Présentation du dossier du numéro 102
Éclater la famille
Coordonné par Caroline Brodeur et Arianne Des Rochers
Le numéro 102 s’en vient ! Abonné·es : il devrait vous être livré début janvier, tout dépendant de la grève chez Postes Canada ✊
La famille peut avoir l’air d’un sujet banal, d’un concept qui va de soi, car, après tout, tout le monde ou presque a une famille. Or, c’est précisément cette omniprésence de la famille, à la fois dans nos vies individuelles et dans la société, qui fait d’elle un sujet qu’il est nécessaire de creuser.
Ce dossier est porté par la conviction que la famille est une institution, un concept et un ensemble de pratiques qui méritent notre plus grande attention. Non seulement elle est au coeur du quotidien, mais elle peut aussi être instrumentalisée à des fins politiques et devenir un vecteur de contrôle social. La manière dont les gouvernements la définissent et la façonnent en dit également long sur les limites et les marges de notre société.
Le dossier vise donc à éclater le concept même de famille, au-delà des critiques convenues. Il s’ouvre sur un article de Denyse Baillargeon, qui nous offre un portrait historique des différentes formes qu’a prises la famille dans l’histoire récente du Québec. Puis, Diane Labelle nous offre un texte très personnel sur les conceptions et pratiques autochtones de la famille, d’hier à aujourd’hui. Ces deux contributions illustrent que la famille n’a pas toujours revêtu les attributs de la famille nucléaire dont la majorité se revendique.
Le dossier accorde une place importante à des critiques de son instrumentalisation à des fins de contrôle et de surveillance des populations marginalisées. Alex Arseneau explore comment la notion de « droits des parents » devient, dans les discours transphobes, une arme contre les enfants queers. Quant à Alexandra Borrelli et Alicia Boatswain-Kyte, elles montrent que les biais racistes s’invitent aussi à la DPJ, où les familles et les enfants noirs sont surreprésentés en raison du profilage racial.
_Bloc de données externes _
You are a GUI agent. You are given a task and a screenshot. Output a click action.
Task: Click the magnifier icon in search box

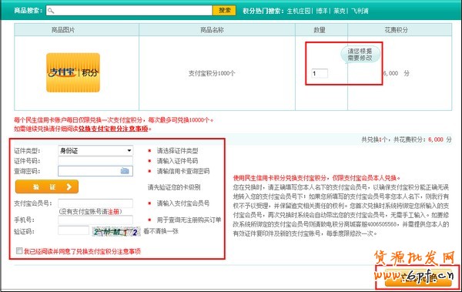[51, 11]
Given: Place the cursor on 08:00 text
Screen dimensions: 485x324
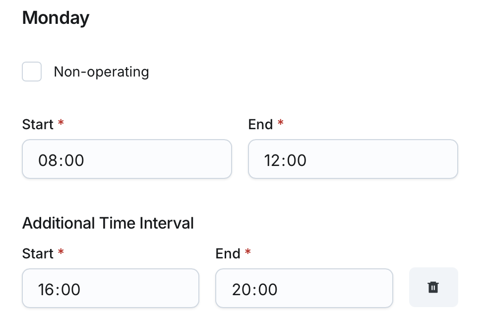Looking at the screenshot, I should click(x=61, y=160).
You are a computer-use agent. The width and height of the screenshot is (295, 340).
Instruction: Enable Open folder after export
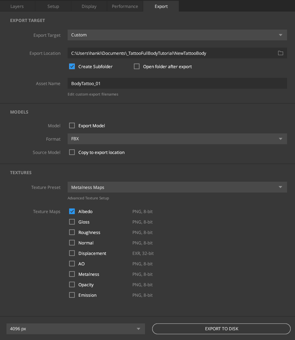pos(136,66)
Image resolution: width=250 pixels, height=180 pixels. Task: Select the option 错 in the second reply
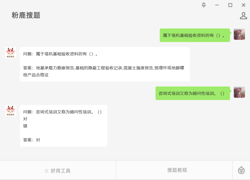[x=25, y=126]

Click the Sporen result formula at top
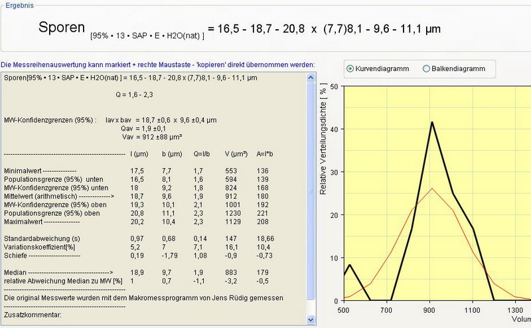(x=239, y=29)
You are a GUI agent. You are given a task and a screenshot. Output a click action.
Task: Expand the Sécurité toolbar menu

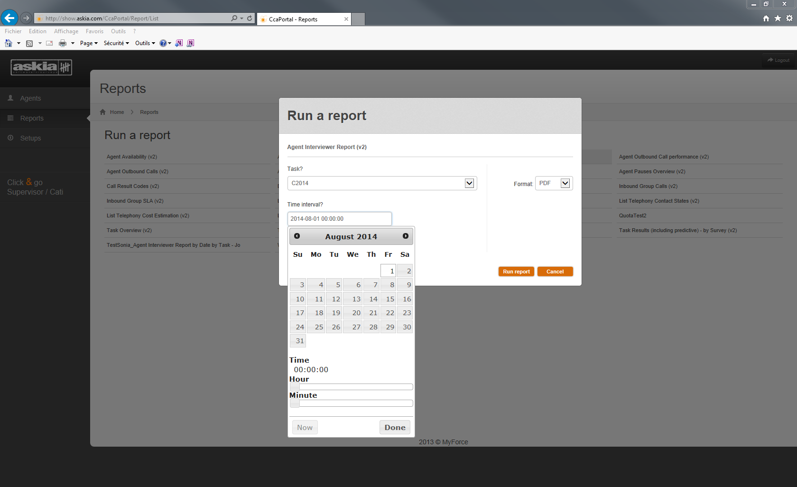coord(116,43)
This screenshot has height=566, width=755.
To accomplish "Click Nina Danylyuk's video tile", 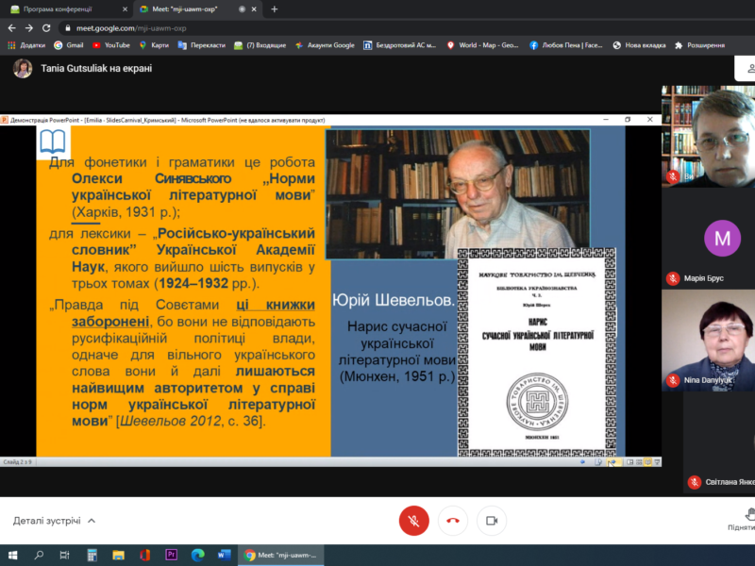I will pos(721,340).
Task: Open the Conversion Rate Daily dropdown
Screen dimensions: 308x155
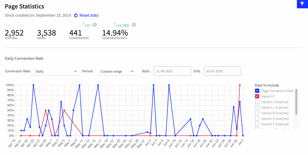Action: pos(56,71)

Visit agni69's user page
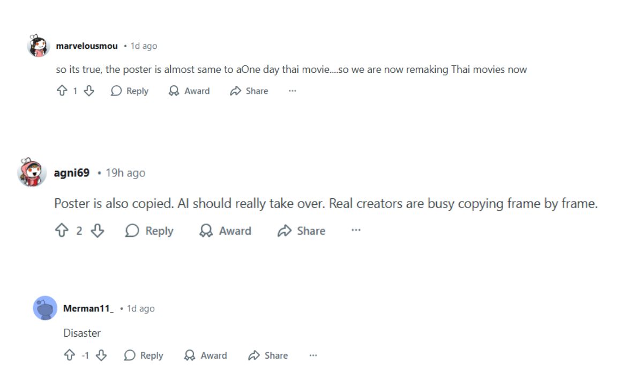coord(71,173)
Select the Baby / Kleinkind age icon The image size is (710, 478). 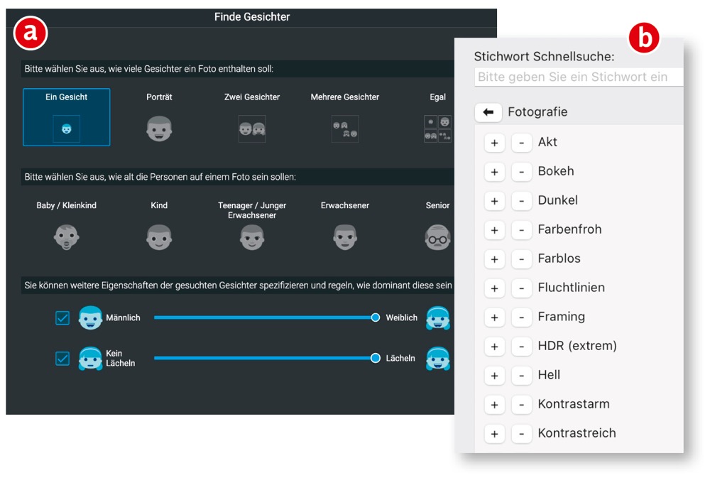tap(66, 237)
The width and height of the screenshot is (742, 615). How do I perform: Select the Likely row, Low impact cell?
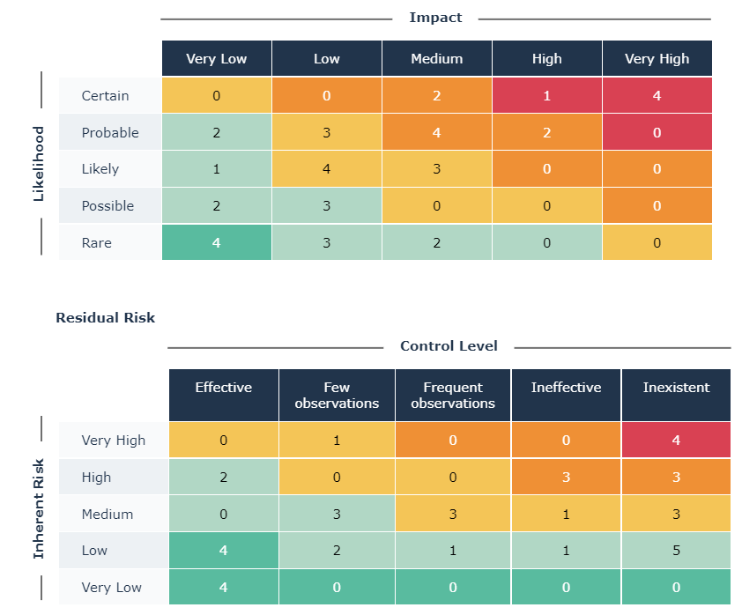(327, 169)
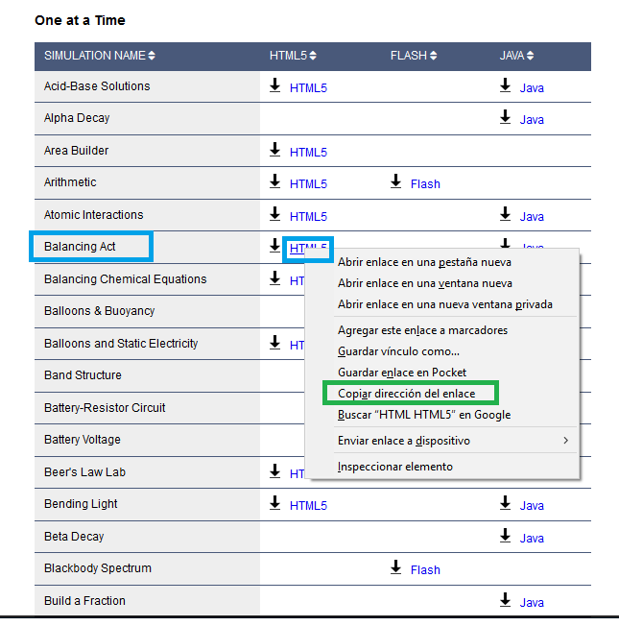This screenshot has width=619, height=626.
Task: Click the download icon beside Acid-Base Solutions HTML5
Action: (274, 86)
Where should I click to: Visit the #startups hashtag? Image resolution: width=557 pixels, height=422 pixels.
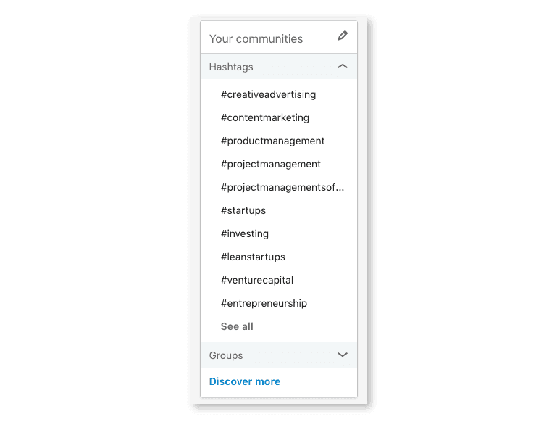(243, 210)
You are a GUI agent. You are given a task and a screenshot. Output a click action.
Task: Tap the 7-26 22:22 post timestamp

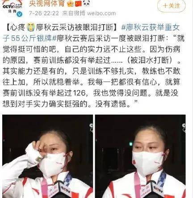[x=44, y=13]
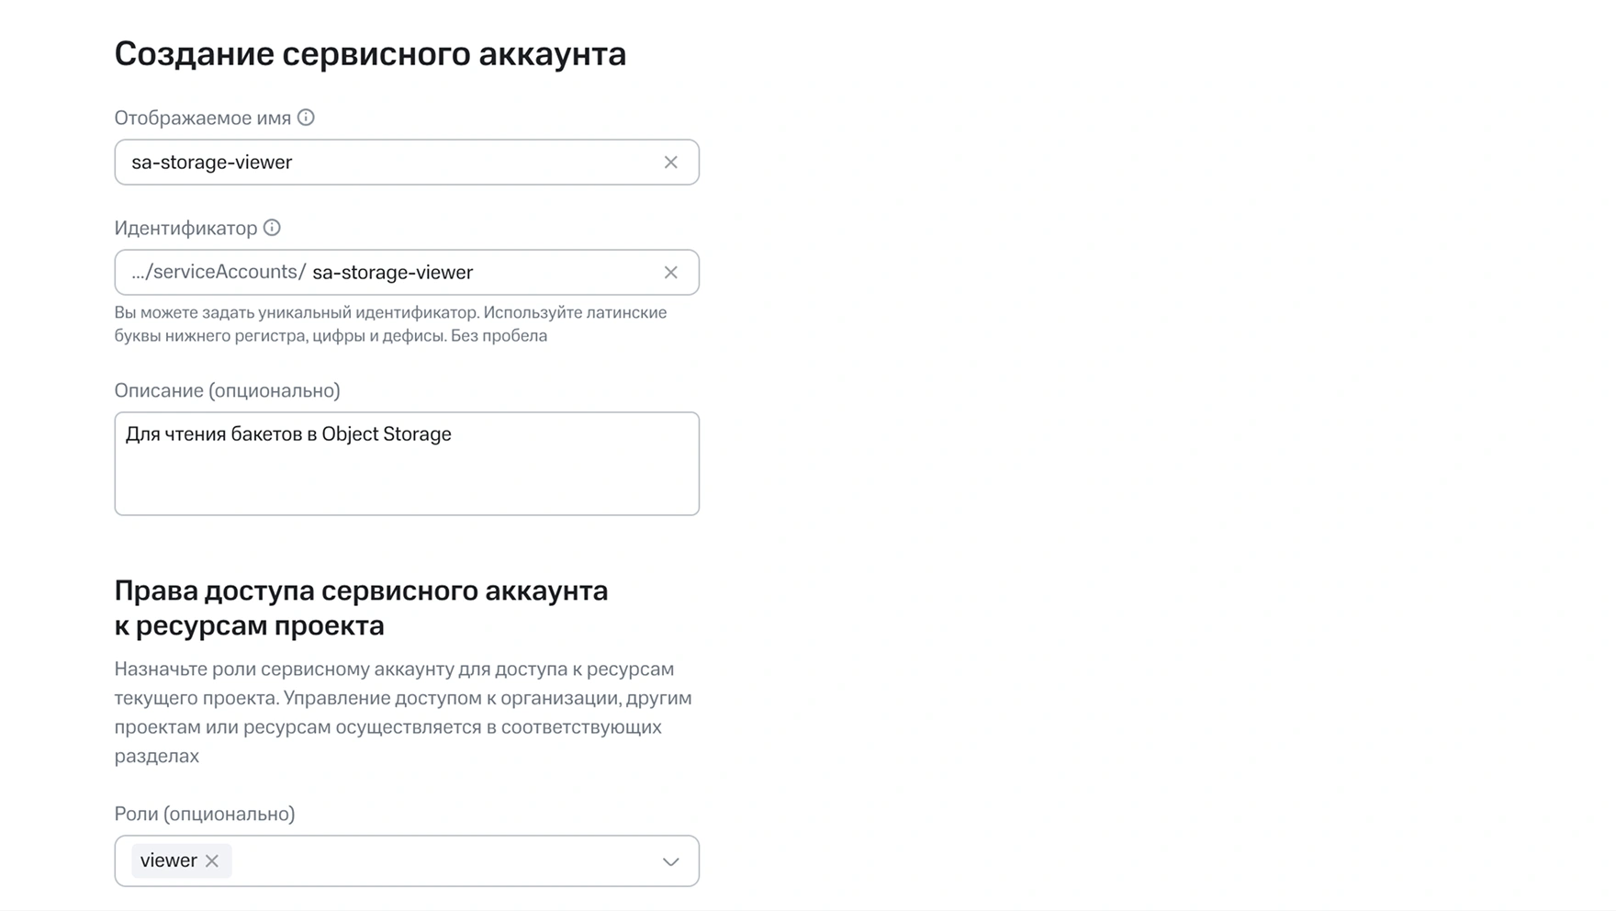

Enfin, Anne-Marie Piché nous présente l’évolution récente des pratiques en adoption internationale, qui font l’objet de plus en plus de revendications éthiques et politiques.
L’entretien avec la Coalition des familles LGBT+ témoigne de l’immense chemin parcouru, ces dernières années, pour la reconnaissance juridique et sociale des familles issues de la diversité sexuelle, et de l’importance des efforts militants derrière ces victoires. Malgré ces avancées, l’article de Caroline Brodeur sur la réforme du droit de la famille illustre que, sur le plan législatif, on omet et on exclut encore sciemment certains types de famille au Québec.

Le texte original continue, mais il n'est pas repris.